- oczyszczanie – pierwszy dylemat pojawił się przy oczyszczaniu skóry, gdyż normalnie robi się to środkiem opartym na spirytusie. W tym przypadku kosmetyczka zdecydowała się zastąpić go łagodniejszym płynem. Nie czułam żadnego negatywnego działania, więc wybór okazał się słuszny.
- złuszczanie – sam proces złuszczania naskórka również przebiegł bezproblemowo.

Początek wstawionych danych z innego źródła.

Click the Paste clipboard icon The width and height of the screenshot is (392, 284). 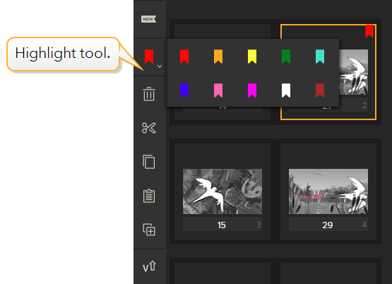tap(149, 196)
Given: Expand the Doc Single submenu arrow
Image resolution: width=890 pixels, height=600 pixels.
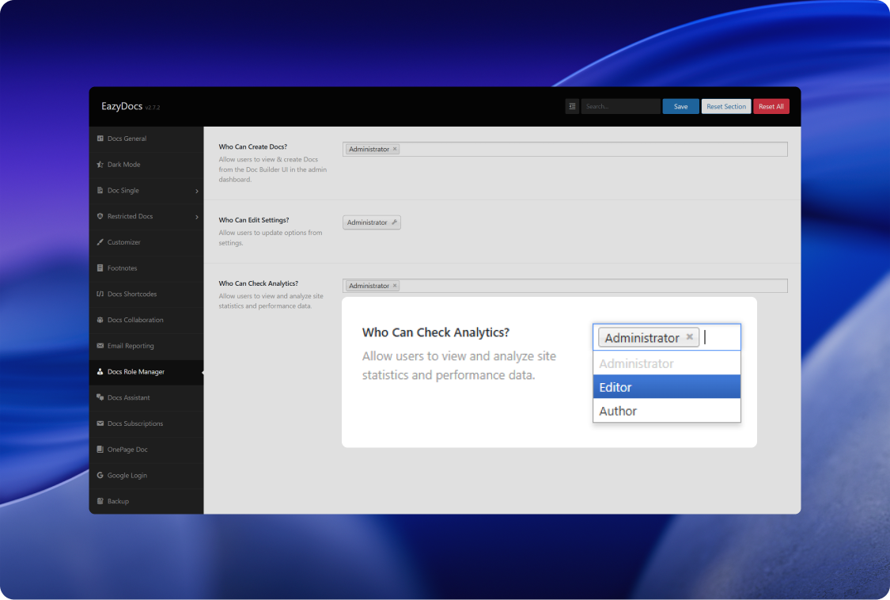Looking at the screenshot, I should click(x=197, y=191).
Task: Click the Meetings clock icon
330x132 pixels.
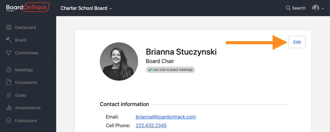Action: pos(9,70)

Takie zabawne uczucie przysysania do twarzy urządzenia i odrywania go; odczucie było pozytywne, czułam się nawet zrelaksowana.

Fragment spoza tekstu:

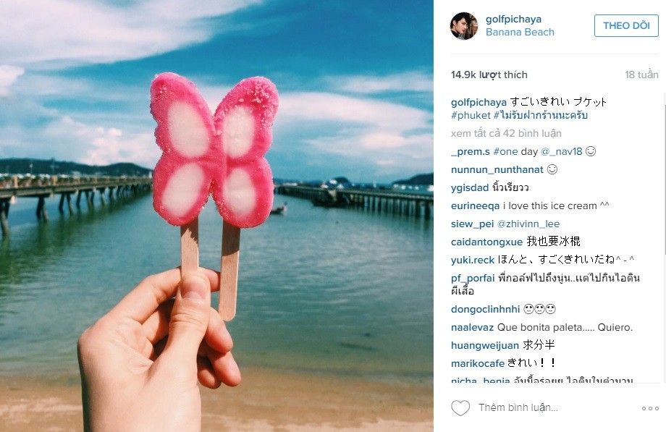The height and width of the screenshot is (432, 666).
Task: Open _prem.s commenter profile
Action: (471, 152)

- nawilżanie – po mechanicznym złuszczaniu naskórka przyszła pora na maseczkę i na koniec krem – łagodny, natłuszczający – również nieinwazyjny.
Efekt końcowy
cóż, faktycznie skóra wyglądała na odświeżoną, była też lekko zaczerwieniona od tego przysysania (ale to normalne i znika w ciągu kilkunastu godzin) i – niestety – bardziej widoczne stały się ślady po ostatnich wysypkach. To, co zdążyło zarosnąć nową warstwą skóry i nabrać normalnego kolorytu, znów było rumiane, widoczne. Kosmetyczka uspokoiła mnie jednak, że to bynajmniej nie jest nawrót stanu zapalnego, blizny są zamknięte i spokojnie mogę ukryć je następnego dnia pod pudrem. Faktycznie nie czułam ani pieczenia, ani swędzenia, a czerwone punkty zniknęły po paru dniach.

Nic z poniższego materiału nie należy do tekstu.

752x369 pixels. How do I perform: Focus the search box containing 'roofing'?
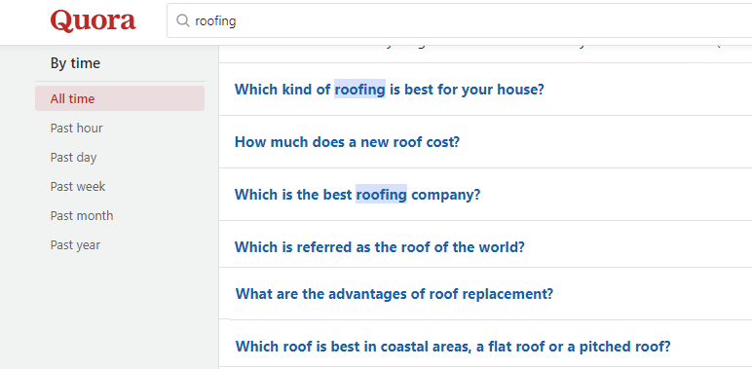tap(459, 20)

Jeśli więc będziecie mieli ochotę z skorzystać z oferty salonu urody, a również jesteście atopikami – polecam wpierw poinformować o tym fakcie kosmetyczkę i to nawet przed wyborem zabiegu. Dzięki rozmowie z nią bowiem nie tylko wybierzecie coś odpowiedniego dla siebie, ale też sprawdzicie czy osoba, która ma się Wami zająć, posiada wiedzę na temat wpływu zabiegów upiększających na alergików.